# Brandnew: Lowrance LMS 339c DF iGPS!



## Karstein (7. Januar 2006)

Moin Technik-Enthusiasten,

gerade hat mir BT-Holger die neue Lowrance Geräteübersicht von Thing Big rübergeschickt.

Das heißeste Gerät 2006 dürfte wohl das 339c DF iGPS mit 4000W (max. theoretische Tiefe 750 Meter), Farbdisplay, 256 Farben, Doppelfrequenzgeber UND einer im Gerät integrierten GPS-Antenne sein!

Die integrierte Antenne ist gerade für uns Portable-Nutzer ein nicht zu unterschätzender Luxus, denn damit fällt das Befestigungsproblem der GPS-Antenne flach.

Gruß

Karsten


----------



## kossiossi (7. Januar 2006)

*AW: Brandnew: Lowrance LMS 339c DF iGPS!*

moin karsten,

beobachte das 339 schon länger, hab mich wegen der zu erwartenden preissteigerung für 2006 bei lowrance für ein 337 entschieden.

das gerät soll auch ne andere hintergrundbeleuchtung/display bekommen
das mit wesentlich weniger energie auskommt. wichtig gerade für die portablen geräte.

gruß
danny


----------



## Karstein (7. Januar 2006)

*AW: Brandnew: Lowrance LMS 339c DF iGPS!*

hat mir Holger auch erzählt, Danny - das 339 bildet die Seekarten wohl qualitativ noch besser ab mit dem neuen Display. 

Haste Dein 337 schon?


----------



## kossiossi (7. Januar 2006)

*AW: Brandnew: Lowrance LMS 339c DF iGPS!*

wird wohl so sein. aber wenn ich kosten nutzen gegenüberstelle is das alte 337 schon völlig überzogen. und mehr kohle is einfach nich drin.
zumal ja so´n kleines akku nich ausreicht und mein 20ah akku schon 65euro gekostet hat. dazu noch ladegerät und die echolottasche von think big und... :c 

nee, leider noch nich. gerät is wohl schon da, nur die karte noch nich.

===============

● **Aufgabe**
Welche maximale theoretische Tiefe wird im Forumsthread zum Lowrance LMS 339c DF iGPS für das Gerät angegeben? Die Zeilen unten haben hiermit nichts zu tun.

● **Datenauszug**
===============

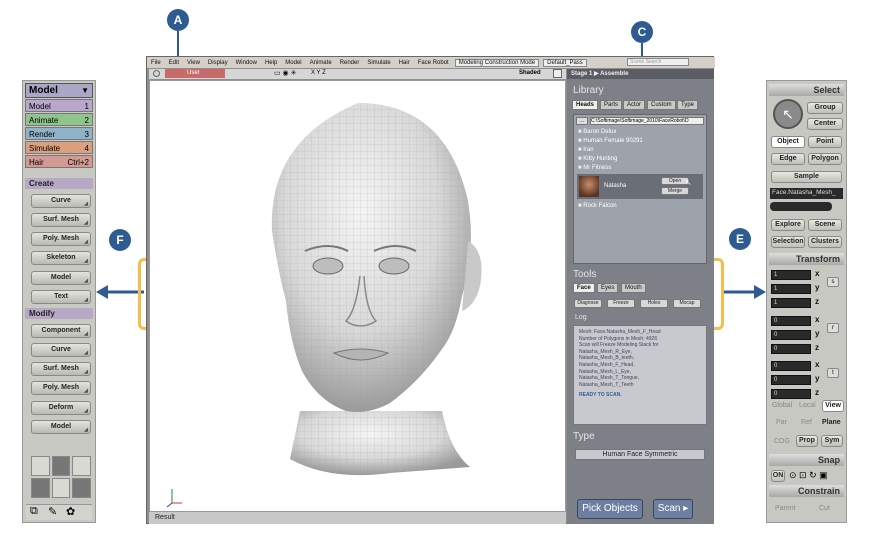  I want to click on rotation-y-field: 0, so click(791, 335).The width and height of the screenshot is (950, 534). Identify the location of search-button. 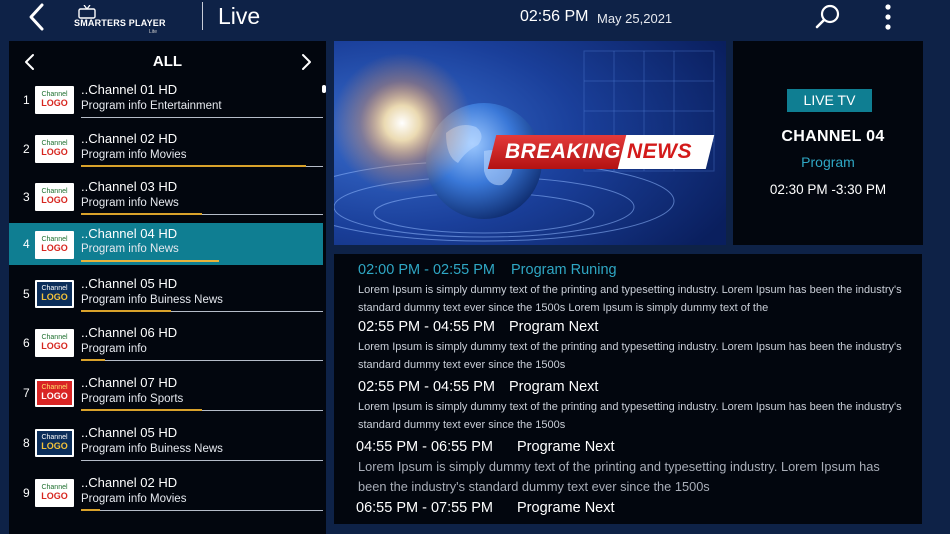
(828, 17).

===============

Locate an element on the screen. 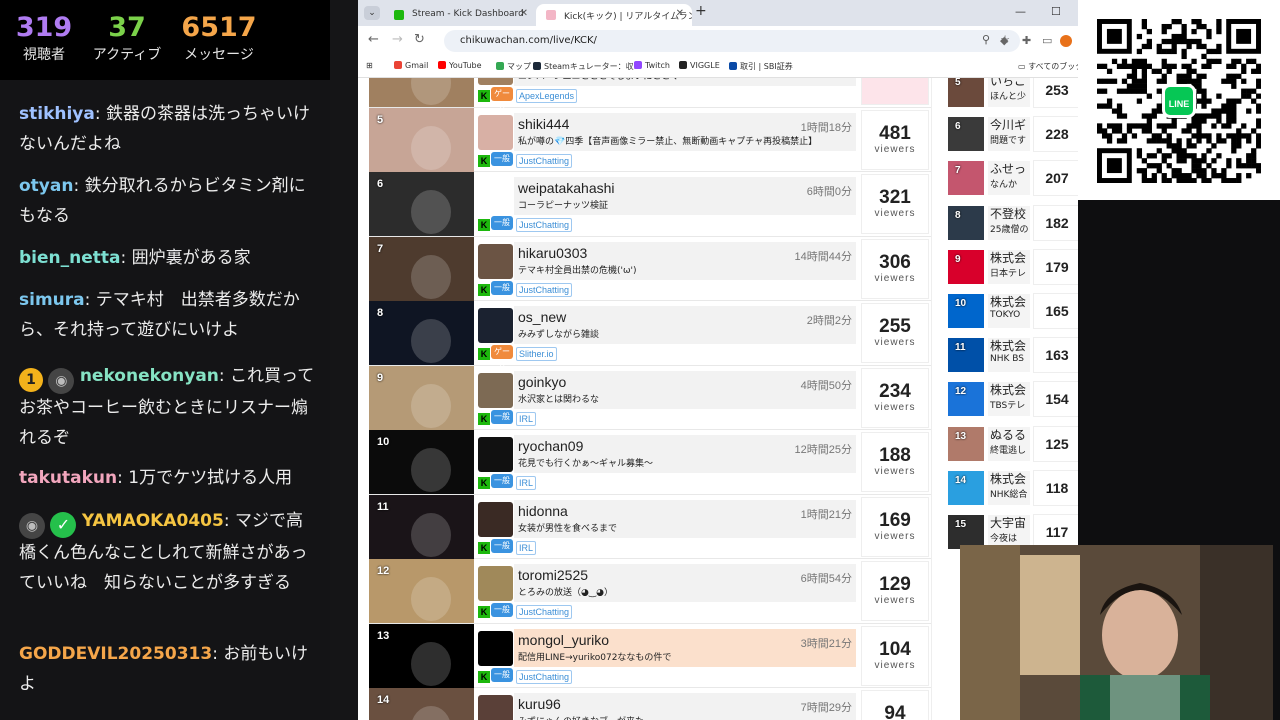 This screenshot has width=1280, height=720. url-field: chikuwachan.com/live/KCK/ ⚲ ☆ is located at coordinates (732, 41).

===============

● **Lösung**
750 Meter.